宮城の表現は、見えないモノを見させてくれたり、感じさせてくれ、同時にそれ自体が、ピュアな行為でもあることを思い起こさせるきっかけを与えてくれます。 まるで、昔の司祭が、神や霊的なものを見たり、感じたりすることが可能だったことのように。
子供の姿を借りて表出するソレは、微妙な位置にほっこり佇んでいます。それは、あなたの横にいるのです。だから、少しよけてくれているのです。

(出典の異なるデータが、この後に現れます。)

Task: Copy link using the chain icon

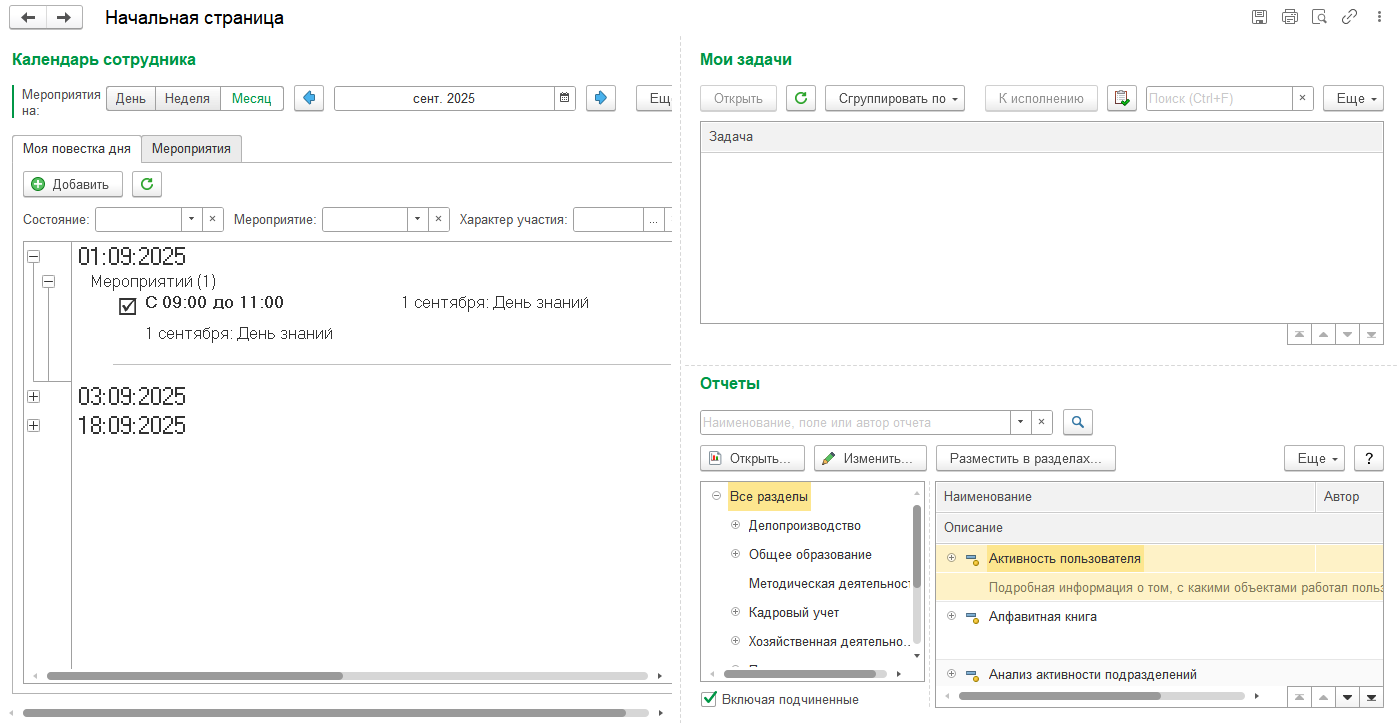Action: (1349, 17)
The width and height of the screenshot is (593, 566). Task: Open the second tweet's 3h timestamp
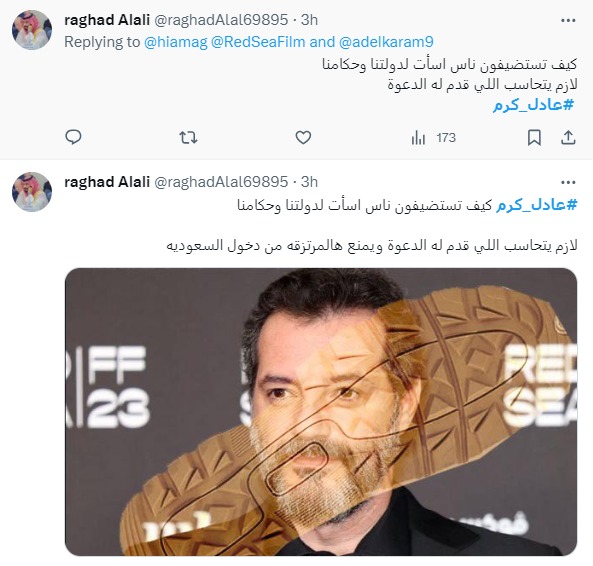309,182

また、こんな話にもヒントがあります。本来の相撲は神事であって、見えないカミサマを相手に組み合って、五穀豊穣などを祈った。〜と言われますが、本当は、カミサマもたまには遊びたい〜見かけは、土俵の上で、独り相撲を取っている状態です。(今でも、この独り相撲を継承している場所がある)
その普通では見えない、カミサマってなんでしょうか。其処彼処にいっぱいいるナニかだったと思います。たまには空をそーっと見上げてください。ほらそこにも・・・。
そんなナニかが感じられる事を大切に思う日本の風土が、かつてあったことも想像させてくれる宮城の子供(作品)たち。
その描かれるものは“カワイイ”現代・日本人の思想、リアリティでもあるのでしょう。